The CS severity was similar in the symptomatic and asymptomatic subjects included in the present study, which supports the concept of a protective role played by high HDL-cholesterol through reducing the risk of symptomatic transformation of the carotid plaque. A recent study of left main coronary artery atherosclerosis44 indicated that a low HDL/LDL-cholesterol ratio may be related to an increased lipid content and smaller fibrous content observed on the plaque radiofrequency IVUS imaging, possibly rendering the atherosclerotic plaque more amenable to symptomatic transformation. Such an association is yet to be evaluated for carotid bifurcation atherosclerotic disease.

Limitations

While this study employed the most extensive up-to-date panel of biomarkers in patients with carotid atherosclerosis, the discriminative power of remnant lipoprotein cholesterol,43,45 which was shown recently to be a risk factor for large-artery atherosclerotic stroke,46 was not evaluated. Secondly, due to the natural history of carotid atherosclerosis, the CS cohort labeled "asymptomatic" is known to include up to ≈10-15% of subjects whose CS is likely to turn symptomatic over the subsequent 10 years.3 This natural presence of future-symptomatic subjects in the thus-far-asymptomatic group (both labeled "asymptomatic") may obscure biomarker profile differences in a cross-sectional study. Moreover, in search of patient characteristics that might aid clinical decision-making in an all-comer population with CS, we deliberately avoided any preselection of study subjects.47 Thus, the present study cohort included a sizeable proportion of patients with established (and/or symptomatic) atherosclerosis in other vascular territories (Table 1). This is likely to blunt any differences in the circulating biomarker profiles between the study groups. Finally, the finding that circulating OPG and Lp-PLA2 might transiently label symptomatic transformation of the carotid atherosclerotic plaque warrants further, prospective48 validation in a large "natural history" study with 1) repeated (serial) biomarker sampling to enable a change in biomarker level "just" prior to symptom occurrence, and 2) ideally, repeated carotid plaque imaging. However, due to the relatively low event rate in subjects with asymptomatic carotid stenosis on contemporary pharmacotherapy and the unavoidable crossover of some patients to mechanical revascularization, such a large longitudinal study is unlikely to be conducted.

Conclusions

The present analysis in patients with CS subjected to contemporary pharmacotherapy found that among several circulating biomarkers that have previously been implicated in indicating carotid plaque destabilization and symptomatic transformation, low HDL-cholesterol was the only independent predictor of neurological symptoms.
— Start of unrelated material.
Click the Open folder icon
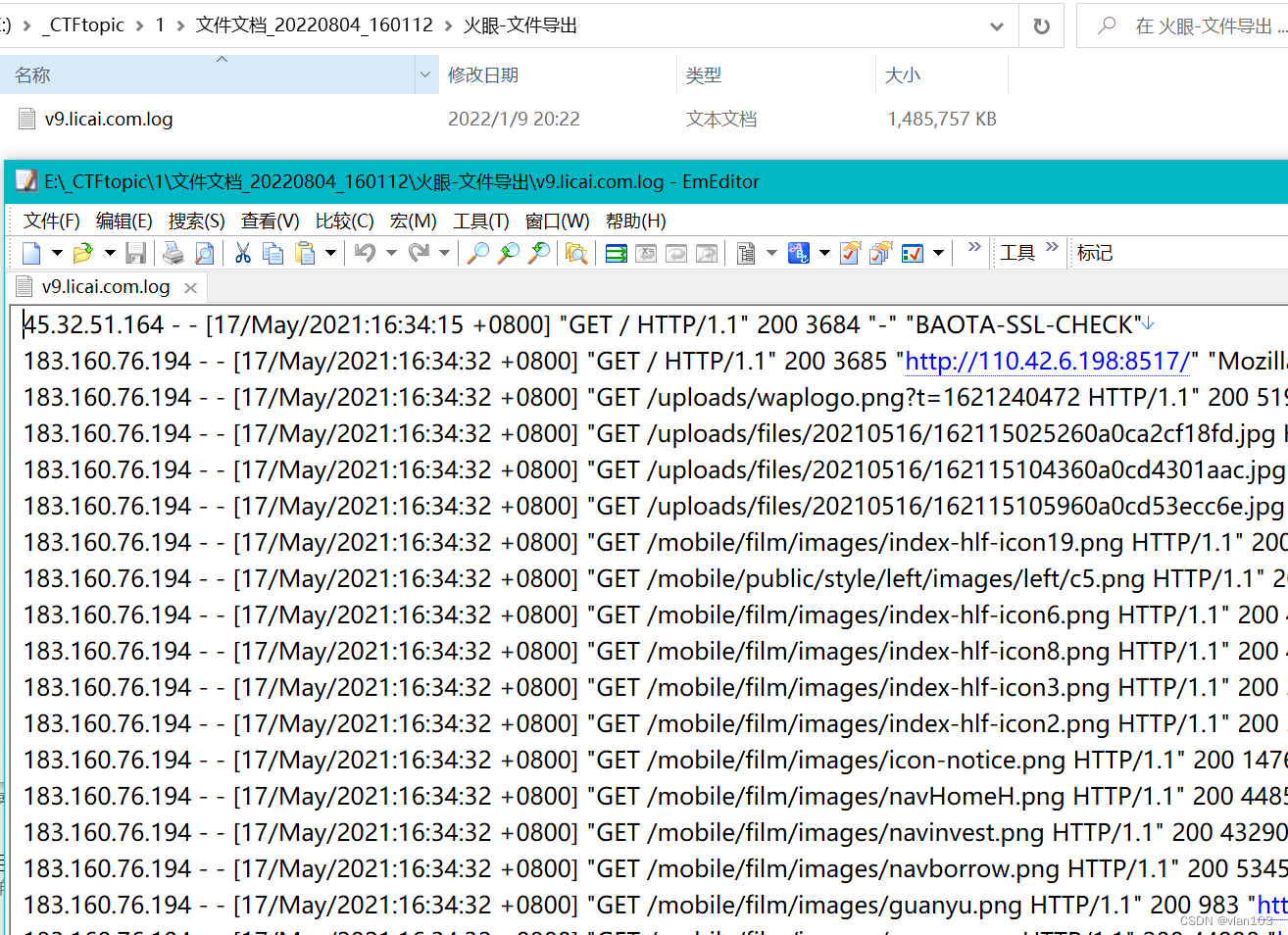This screenshot has height=935, width=1288. tap(82, 254)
This finding is consistent with the detrimental effect of low HDL-cholesterol in patients with clinical manifestation of atherosclerosis in some other vascular beds,39 indicating that the HDL-cholesterol level should be considered in the routine risk stratification of asymptomatic carotid stenosis. The findings also suggest that low HDL-cholesterol could constitute an important therapeutic target in subjects with carotid stenosis. Nevertheless, the extents to which a low HDL-cholesterol level is a causal factor versus an epiphenomenon have not been determined.40 Moreover, there is recent evidence that forced elevation of defective HDL-cholesterol is clinically ineffective.40 Therefore, whether (and which) pharmacologic interventions aimed at increasing HDL-cholesterol would actually reduce the risk of carotid plaque symptomatic transformation has to be demonstrated.